Jean CALVIN & Théodore de BEZE
Ioannis Caluini in viginti prima Ezechielis Prophetae capita Praelectiones, Ioannis Budaei & Caroli Ionuillaei labore & industria exceptae. Com Praefatione Theodori Bazae ad generosis. Gasparem ) Colignio Gallia Amiralium.
Ex officina Francisci Perrini , Genevae (Genève) 1565, in-8 (12x19,5cm), (10f.) 412ff. (20f.) Sig : *10 a-z8 A-Z8 Aa-Hh8, relié.
CALVIN Jean & BèZE Théodore de Ioannis Caluini in viginti prima Ezechielis Prophetae capita Praelectiones, Ioannis Budaei & Caroli Ionuillaei labore & industria exceptae. Com Praefatione Theodori Bazae ad generosis. Gasparem) Colignio Gallia Amiralium.

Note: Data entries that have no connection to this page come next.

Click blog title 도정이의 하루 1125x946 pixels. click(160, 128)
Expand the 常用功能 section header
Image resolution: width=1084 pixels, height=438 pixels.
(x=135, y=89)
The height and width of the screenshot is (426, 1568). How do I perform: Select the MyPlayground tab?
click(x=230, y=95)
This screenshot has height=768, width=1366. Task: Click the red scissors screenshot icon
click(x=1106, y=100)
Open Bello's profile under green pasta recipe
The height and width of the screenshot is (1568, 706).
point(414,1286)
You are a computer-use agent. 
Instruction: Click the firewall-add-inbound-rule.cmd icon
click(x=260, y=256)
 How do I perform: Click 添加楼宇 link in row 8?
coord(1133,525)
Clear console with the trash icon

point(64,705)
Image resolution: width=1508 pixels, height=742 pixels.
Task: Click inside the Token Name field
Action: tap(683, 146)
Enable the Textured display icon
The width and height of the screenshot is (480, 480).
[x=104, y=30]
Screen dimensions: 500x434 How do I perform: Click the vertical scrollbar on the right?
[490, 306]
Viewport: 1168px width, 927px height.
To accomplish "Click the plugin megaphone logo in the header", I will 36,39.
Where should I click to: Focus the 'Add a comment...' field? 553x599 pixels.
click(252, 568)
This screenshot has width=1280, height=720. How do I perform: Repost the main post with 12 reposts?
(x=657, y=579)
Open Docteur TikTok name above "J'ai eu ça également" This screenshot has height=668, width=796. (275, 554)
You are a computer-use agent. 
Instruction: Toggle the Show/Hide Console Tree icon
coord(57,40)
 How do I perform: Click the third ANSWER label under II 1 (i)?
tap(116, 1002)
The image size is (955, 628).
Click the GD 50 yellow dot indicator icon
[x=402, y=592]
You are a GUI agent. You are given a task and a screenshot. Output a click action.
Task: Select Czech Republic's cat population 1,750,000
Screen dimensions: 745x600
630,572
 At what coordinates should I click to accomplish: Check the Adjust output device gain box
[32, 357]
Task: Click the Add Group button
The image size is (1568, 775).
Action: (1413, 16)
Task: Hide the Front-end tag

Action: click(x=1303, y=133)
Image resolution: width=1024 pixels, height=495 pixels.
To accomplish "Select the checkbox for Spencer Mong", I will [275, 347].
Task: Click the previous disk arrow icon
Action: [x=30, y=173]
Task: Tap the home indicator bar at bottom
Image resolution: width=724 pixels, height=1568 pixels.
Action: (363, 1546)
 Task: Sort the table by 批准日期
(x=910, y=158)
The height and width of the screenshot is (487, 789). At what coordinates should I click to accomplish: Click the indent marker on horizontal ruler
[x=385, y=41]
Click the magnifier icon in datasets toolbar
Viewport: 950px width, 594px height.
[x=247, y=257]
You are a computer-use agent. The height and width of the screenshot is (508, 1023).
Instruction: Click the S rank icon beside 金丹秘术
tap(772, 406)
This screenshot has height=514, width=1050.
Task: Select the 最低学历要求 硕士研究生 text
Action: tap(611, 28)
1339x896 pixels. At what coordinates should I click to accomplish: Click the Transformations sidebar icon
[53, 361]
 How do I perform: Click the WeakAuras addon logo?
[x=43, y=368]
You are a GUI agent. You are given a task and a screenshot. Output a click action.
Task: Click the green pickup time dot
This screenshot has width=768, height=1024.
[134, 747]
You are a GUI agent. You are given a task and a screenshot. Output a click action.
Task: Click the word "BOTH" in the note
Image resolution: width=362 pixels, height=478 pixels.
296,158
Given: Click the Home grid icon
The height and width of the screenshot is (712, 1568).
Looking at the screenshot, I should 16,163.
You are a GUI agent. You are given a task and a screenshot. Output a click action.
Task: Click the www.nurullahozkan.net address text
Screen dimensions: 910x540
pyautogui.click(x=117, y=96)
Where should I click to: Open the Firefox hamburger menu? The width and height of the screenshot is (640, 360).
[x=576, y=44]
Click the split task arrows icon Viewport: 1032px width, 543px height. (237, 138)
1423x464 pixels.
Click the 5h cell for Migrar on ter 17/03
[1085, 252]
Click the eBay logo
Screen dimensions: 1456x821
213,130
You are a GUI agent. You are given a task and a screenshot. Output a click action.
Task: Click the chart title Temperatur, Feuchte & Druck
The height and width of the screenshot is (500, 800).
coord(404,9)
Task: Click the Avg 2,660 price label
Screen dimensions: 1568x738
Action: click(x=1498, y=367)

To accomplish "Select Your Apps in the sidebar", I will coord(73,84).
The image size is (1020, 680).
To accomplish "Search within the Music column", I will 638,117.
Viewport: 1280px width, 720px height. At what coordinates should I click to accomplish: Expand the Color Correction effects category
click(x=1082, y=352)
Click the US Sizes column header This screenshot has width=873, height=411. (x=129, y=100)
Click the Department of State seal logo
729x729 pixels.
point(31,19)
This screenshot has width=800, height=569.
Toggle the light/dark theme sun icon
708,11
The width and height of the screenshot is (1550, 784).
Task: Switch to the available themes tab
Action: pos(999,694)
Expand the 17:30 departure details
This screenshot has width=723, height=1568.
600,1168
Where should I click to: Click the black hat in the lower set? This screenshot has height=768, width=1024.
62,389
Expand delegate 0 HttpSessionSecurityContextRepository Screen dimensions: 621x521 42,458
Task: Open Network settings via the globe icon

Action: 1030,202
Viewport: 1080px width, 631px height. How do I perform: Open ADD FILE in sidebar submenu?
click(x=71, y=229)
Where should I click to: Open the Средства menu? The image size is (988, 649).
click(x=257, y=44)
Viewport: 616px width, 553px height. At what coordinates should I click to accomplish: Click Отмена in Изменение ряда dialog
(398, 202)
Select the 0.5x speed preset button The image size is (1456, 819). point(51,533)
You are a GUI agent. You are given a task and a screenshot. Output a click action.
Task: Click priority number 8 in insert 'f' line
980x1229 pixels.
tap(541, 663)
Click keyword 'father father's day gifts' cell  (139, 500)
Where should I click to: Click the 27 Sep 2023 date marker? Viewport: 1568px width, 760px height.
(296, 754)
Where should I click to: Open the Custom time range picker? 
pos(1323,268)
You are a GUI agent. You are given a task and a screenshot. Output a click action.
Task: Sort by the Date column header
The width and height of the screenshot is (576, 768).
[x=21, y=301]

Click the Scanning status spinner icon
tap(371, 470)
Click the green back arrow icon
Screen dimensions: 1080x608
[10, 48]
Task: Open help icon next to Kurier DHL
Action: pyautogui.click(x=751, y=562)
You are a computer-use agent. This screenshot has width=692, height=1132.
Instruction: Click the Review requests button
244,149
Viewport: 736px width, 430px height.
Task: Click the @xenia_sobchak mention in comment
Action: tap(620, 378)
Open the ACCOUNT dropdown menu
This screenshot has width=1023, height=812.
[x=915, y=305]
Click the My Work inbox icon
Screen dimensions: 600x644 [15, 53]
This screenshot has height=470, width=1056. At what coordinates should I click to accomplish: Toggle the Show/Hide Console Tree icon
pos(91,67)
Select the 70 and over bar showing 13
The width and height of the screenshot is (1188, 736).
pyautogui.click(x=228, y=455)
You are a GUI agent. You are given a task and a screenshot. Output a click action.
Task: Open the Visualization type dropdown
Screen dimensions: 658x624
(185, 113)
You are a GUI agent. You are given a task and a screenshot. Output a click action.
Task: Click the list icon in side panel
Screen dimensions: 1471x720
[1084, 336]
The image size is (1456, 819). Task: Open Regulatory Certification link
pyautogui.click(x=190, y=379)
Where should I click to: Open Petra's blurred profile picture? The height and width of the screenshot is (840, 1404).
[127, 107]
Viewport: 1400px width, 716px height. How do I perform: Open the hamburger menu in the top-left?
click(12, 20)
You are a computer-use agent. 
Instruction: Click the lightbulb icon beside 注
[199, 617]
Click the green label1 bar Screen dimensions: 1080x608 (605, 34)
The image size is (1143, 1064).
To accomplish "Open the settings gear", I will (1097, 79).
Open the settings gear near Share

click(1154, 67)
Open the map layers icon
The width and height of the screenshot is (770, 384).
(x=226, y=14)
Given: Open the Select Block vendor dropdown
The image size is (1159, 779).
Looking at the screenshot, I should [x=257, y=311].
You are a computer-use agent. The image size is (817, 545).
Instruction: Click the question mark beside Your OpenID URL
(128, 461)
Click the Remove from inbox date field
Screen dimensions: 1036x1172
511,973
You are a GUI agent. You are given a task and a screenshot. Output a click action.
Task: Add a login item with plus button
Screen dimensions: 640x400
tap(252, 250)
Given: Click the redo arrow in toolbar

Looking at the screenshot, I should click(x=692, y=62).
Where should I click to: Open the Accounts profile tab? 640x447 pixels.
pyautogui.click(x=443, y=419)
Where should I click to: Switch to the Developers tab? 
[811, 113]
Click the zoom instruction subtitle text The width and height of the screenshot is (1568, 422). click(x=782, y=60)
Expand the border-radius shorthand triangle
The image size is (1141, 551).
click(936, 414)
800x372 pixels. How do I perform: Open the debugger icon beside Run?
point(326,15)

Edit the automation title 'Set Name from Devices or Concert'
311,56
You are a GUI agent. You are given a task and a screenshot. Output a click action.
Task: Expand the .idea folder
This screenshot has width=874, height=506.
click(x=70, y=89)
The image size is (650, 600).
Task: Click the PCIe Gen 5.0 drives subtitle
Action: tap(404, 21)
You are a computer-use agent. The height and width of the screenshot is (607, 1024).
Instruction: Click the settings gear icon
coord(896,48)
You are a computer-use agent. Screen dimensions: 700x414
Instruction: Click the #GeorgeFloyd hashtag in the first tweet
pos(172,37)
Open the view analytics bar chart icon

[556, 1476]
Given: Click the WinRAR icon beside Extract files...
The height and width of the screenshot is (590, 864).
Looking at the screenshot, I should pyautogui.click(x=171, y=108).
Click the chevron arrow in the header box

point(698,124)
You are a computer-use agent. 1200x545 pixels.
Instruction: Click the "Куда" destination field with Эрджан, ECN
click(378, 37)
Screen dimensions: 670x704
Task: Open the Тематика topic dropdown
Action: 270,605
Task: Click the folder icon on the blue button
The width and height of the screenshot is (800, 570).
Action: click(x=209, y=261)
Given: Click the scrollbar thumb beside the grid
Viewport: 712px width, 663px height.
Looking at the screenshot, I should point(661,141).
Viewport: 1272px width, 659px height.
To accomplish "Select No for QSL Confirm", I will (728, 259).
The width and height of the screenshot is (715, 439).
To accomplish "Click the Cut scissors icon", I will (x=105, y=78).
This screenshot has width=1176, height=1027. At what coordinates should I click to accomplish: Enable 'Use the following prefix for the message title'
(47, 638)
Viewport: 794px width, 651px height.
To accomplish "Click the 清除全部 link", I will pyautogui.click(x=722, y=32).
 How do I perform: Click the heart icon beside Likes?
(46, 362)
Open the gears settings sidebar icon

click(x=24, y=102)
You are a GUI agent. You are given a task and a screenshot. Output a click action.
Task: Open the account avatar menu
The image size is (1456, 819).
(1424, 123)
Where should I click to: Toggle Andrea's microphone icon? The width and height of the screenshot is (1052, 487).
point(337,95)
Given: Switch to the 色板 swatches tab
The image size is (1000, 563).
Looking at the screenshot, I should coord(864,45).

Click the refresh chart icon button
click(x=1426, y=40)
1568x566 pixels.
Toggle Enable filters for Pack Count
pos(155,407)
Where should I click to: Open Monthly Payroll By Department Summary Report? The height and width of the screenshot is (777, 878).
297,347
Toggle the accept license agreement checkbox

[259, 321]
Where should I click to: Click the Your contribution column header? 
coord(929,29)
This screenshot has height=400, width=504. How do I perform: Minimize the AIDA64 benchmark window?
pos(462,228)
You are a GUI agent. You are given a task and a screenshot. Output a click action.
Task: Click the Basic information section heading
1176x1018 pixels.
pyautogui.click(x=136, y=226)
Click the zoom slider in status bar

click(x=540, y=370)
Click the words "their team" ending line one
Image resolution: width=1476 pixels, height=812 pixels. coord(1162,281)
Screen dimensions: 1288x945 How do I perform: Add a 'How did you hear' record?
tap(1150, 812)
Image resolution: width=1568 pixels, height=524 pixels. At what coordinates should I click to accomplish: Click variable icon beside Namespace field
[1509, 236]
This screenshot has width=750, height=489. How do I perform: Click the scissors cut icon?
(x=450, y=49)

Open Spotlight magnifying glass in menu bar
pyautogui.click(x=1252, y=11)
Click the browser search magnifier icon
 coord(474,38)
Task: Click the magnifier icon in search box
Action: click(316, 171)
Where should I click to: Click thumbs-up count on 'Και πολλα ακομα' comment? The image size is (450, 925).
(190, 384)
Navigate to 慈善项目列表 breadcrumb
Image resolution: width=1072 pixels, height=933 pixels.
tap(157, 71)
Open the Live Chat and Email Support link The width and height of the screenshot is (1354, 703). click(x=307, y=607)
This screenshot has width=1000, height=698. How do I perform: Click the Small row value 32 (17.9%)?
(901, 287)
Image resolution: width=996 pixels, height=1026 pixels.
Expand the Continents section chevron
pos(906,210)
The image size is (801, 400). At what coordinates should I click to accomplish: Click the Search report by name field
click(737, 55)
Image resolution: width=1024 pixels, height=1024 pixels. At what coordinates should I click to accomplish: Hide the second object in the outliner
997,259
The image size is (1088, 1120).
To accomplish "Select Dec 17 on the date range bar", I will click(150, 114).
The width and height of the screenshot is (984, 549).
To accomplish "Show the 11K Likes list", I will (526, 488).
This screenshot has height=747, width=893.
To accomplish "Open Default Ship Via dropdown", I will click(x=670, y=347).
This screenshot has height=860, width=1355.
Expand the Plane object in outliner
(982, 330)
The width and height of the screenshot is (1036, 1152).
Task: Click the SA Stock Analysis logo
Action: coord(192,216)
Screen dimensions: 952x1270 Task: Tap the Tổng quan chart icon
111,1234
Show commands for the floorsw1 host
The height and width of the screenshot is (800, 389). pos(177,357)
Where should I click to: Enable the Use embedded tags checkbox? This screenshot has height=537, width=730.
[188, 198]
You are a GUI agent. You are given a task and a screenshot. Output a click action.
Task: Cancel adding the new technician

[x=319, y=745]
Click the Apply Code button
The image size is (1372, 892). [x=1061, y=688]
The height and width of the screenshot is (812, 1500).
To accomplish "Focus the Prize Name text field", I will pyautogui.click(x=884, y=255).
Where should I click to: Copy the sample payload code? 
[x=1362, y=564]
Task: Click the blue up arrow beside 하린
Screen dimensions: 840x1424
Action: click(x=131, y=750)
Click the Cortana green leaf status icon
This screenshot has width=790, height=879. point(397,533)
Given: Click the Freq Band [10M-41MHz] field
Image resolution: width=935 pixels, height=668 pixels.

Ex officina Francisci Perrini , Genevae (Geneva) 1565, in-8 (12 x 19,5 cm), (10 f.) 412 ff (20 f.) Sig: *10 a-z8 A-Z8 Aa-Hh8, mid-19th-century half moroccoThe very rare posthumous first edition, first printing (known as "type a"), with all the typographical characteristics
(capitals in the fifth line of the title in Roman letter, *ii instead of *ij and identical initials on *ii and p.1). This edition contains a preface by Théodore de Bèze, Calvin's successor, in the form of an exhortation to the head of the Protestants in France, Admiral Gaspard de Coligny. Another edition by the same printer appeared a few months later in French translation.
Thirty-four lines per page, woodcut initials, printer's device.
Mid-19th century half navy blue morocco by Galette, spine in six compartments with richly decorated frames, marbled pastedowns and endpapers, all edges red. Two corners slightly rubbed, small repair to upper inside margin of title, a few leaves repaired in margins, occasional marginal dampstaining. Contemporary inscription to title.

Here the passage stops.